BAD BOYは今でも非常に大きなレーベルですしこのレーベルが出たことでHIP HOPはずいぶん変わったと思います。
THE NOTORIOUS B.I.G./ONE MORE CHANCE
"BIG POPPA"、"JUICY"ときてのこの曲。やはり「ネタがでかい」というところで賛否両論あった気がします。
CRAIG MACK/FLAVA IN YA EAR(REMIX)
この曲はそれまでのHIP HOPらしさが濃厚な感じもします。当時のSTREETっぽいHIP HOPな感じ?
自身が1995年に設立した「BAD BOY」というレーベルではこの二人のMCが二枚看板だったわけです。ざっくりした分け方になりますが「CLUBっぽい」トラックと「STREETっぽい」トラックに分かれるかと。
BAD BOY設立の前にA&Rとして働いていたUPTOWNでは
MARY J. BLIGEやJODECIなんかを手掛けていて歌ものにHIP HOP CLASSICを思い起こさせるようなサンプリングソースを入れて大成功していたわけです。
いろいろなインタビューを読むとBIGGIEのアルバム"READY TO DIE"においてはDR.DREやSNOOPの東海岸版を目指して作ったなんてことも言っているようですね。歌詞世界においてはハスラーっぽい雰囲気や死生感なんかが描かれていてなるほどと思えます。
トラックはそれまでのトラックメイカーがやっていたような「誰も聴いたことがないようなサンプリングソース」を使うよりは「当時の都市部に暮らす若者であれば割と知っている」ような曲が使われていることも多いですね。つまりKID CAPRI、BIZ MARKIE、RON Gらが作ったようなOLD SCHOOL R&Bのテープに収録されているような楽曲ですね。
実際に1995年にはあのBRUCIE BをBAD BOYで雇っていたようです。BRUCIE Bと言えばROOFTOPでの活躍や先述したKID CAPRI、BIZ MARKIE、RON Gらが制作していたMIX TAPEのスタイルのオリジネイターな訳です。あのマイクでの煽りや選曲において。

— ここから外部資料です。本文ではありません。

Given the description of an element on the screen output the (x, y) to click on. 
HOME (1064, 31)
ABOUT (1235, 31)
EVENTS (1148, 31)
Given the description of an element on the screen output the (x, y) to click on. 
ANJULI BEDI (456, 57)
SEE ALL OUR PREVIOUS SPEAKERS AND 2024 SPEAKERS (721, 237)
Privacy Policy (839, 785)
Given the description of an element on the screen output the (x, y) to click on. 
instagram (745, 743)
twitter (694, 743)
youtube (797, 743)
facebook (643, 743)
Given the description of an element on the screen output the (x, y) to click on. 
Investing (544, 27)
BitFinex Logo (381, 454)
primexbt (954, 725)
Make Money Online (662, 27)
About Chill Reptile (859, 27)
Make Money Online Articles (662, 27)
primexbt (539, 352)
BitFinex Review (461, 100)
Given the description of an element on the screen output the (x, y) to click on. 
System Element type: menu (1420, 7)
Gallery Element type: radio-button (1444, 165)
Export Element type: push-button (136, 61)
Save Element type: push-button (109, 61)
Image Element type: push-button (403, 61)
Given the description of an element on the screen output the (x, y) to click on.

当時は「BAD BOYは大ネタばかりでつまらん」みたいな批判もあったような(私もそう思ってましたよ)気がしますがそういうのはとんでもなく的外れなわけです。ちゃんとHIP HOPの伝統は受け継ぎながらその当時のマーケットで受けるように作った結果がああいった大ネタ使いになるわけですね。
1993年に"ILLMATIC"というあれだけ当たったアルバムをリリースしたNASでさえセカンドアルバムからのシングルでこうなったのはおもしろいですね。推測ですけどBAD BOYの動きが影響していたと思いますよ。
どこにでも転がってるような印象を受けてしまうようなこのへんのレコードですがそういうのを考えながら聴くとまた楽しめますよ。